Robert Brown, 1835-7; interior recast circa 1935. Rectangular-plan Gothick church with tower to S. Coursed whinstone with cream sandstone dressings. Base course; eaves cornice; hoodmoulded lancet windows; chamfered reveals; polygonal buttress towers with obelisk finials clasping angles; pointed-arched and hoodmould doorways.

TOWER: square-section, 3-stage tower. Doorway at ground to SE; modern 2-leaf door and tympanum; narrow round-arched louvre above; pointed-arched traceried louvre with clock at 3rd stage: gabled towerhead with corbelled finial to each face. Pointed-arched traceried window at 2nd stage to SW; 3rd stage detailed as above.
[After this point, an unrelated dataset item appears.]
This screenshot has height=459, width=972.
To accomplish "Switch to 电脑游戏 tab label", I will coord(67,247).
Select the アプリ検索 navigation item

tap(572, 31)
Narrow round-arched blinded opening at 2nd stage to NW; pointed-arched louvre at 3rd stage. Pointed-arched louvre to 3rd stage to NE.

SE ELEVATION: 3-bay with windows in each bay; doorway to outer left; modern 2-leaf door and tympanum.

NW ELEVATION: 3-bay with windows in each bay.

NE ELEVATION: 2-bay gabled. 2 traceried pointed-arched windows.

SW ELEVATION: 3-bay gabled with tower in centre bay (see above). Lancet windows in bays to outer left and right; flat-roofed addition in re-entrant angle with tower to outer left.

Clear glass leaded windows. Grey slate roof; coped gables.

INTERIOR: stained glass in 2 chancel windows and window flanking organ by Ballantine and Son of Edinburgh; chamber organ; segmental arch to chancel; gallery supported by gilded fluted columns with foliate capitals; decorative plaster rose; original benches and dado panelling; carved timber lectern with traceried panels; clocks (1993); timber communion table and elders' chairs; bell inscribed "Johannes Burgerhuys me fecit 1643"; datestones of 1610 and 1763 set into internal wall of tower; stone spiral stair to gallery with simple iron balustrade. GATEPIERS AND BOUNDARY WALLS: finialled polygonal whinstone gatepiers; iron spearheaded gates; rubble boundary walls.

GRAVEYARD: gravestones dated from 17th century; Boyd family of Cherrytrees mausoleum; Rev John Baird (d1861) enclosure.

Statement of Special Interest

The mediaeval church of Yetholm, said to be the last remaining reed- thatched parish church in Scotland, was demolished in 1835 and the present structure built on the site. The only remnants of the mediaeval church appear to be the datestones (referring to alterations), the bell (from the Burgerhuys foundry at Middleburg, Holland), and some fragments of stonework preserved in the Manse garden. The Heritors Records first mention the subject of a replacement for the small and dilapidated church on 12/2/1835, and John and Thomas Smith of Darnick were instructed to draw up plans. By April of 1835, one of the Heritors, the Marquis of Tweeddale, had objected to the plans, and further designs were requested from Walter Elliot of Kelso and Robert Brown of Edinburgh (Lord Tweeddale's own architect at Yester). In May 1835 Robert Brown was selected as architect, and after much wrangling Walter Elliot was appointed as contractor. The estimated cost was $1425. On 28/1/1837 the church was declared "fit for Divine Worship". Photographs of the unbuilt designs exist in the NMRS, and a seating plan for the extant church survives with the Heritors' Records. The interior was remodelled circa 1935, when the side galleries and high pulpit were removed and dark varnish cleaned from the pews.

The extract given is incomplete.